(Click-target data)
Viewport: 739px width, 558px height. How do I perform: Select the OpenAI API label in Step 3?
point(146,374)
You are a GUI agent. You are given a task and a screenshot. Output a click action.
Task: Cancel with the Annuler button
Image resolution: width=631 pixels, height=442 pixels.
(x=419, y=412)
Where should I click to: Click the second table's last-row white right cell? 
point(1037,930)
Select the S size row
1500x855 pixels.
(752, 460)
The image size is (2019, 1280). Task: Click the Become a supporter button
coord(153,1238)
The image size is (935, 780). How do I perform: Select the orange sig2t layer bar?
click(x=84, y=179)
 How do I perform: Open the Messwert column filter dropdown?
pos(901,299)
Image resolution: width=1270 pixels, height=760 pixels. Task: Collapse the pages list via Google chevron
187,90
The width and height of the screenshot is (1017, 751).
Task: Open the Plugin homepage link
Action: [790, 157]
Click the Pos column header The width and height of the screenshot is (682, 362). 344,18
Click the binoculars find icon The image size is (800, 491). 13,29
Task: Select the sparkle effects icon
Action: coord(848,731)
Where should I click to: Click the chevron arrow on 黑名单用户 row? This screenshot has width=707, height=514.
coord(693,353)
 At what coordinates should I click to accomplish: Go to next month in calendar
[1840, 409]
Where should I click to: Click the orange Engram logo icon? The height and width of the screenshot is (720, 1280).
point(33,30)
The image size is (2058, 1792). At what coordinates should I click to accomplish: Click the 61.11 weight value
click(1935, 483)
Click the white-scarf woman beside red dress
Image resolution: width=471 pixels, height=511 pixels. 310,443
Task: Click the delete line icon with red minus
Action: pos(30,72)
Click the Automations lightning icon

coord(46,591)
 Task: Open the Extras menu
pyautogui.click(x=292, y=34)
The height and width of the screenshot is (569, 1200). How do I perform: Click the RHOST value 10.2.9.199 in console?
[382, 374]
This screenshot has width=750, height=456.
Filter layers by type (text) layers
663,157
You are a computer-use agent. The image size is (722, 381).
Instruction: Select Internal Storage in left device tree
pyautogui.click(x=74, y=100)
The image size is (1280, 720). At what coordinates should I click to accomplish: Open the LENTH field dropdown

## What you will do
Return, word for word, the part of the material above that opens with the line containing "Click the white-scarf woman beside red dress" and runs through the end of the material.

## Output for this exercise
Click the white-scarf woman beside red dress
Image resolution: width=471 pixels, height=511 pixels. 310,443
Task: Click the delete line icon with red minus
Action: pos(30,72)
Click the Automations lightning icon

coord(46,591)
 Task: Open the Extras menu
pyautogui.click(x=292, y=34)
The height and width of the screenshot is (569, 1200). How do I perform: Click the RHOST value 10.2.9.199 in console?
[382, 374]
This screenshot has width=750, height=456.
Filter layers by type (text) layers
663,157
You are a computer-use agent. The image size is (722, 381).
Instruction: Select Internal Storage in left device tree
pyautogui.click(x=74, y=100)
The image size is (1280, 720). At what coordinates should I click to accomplish: Open the LENTH field dropdown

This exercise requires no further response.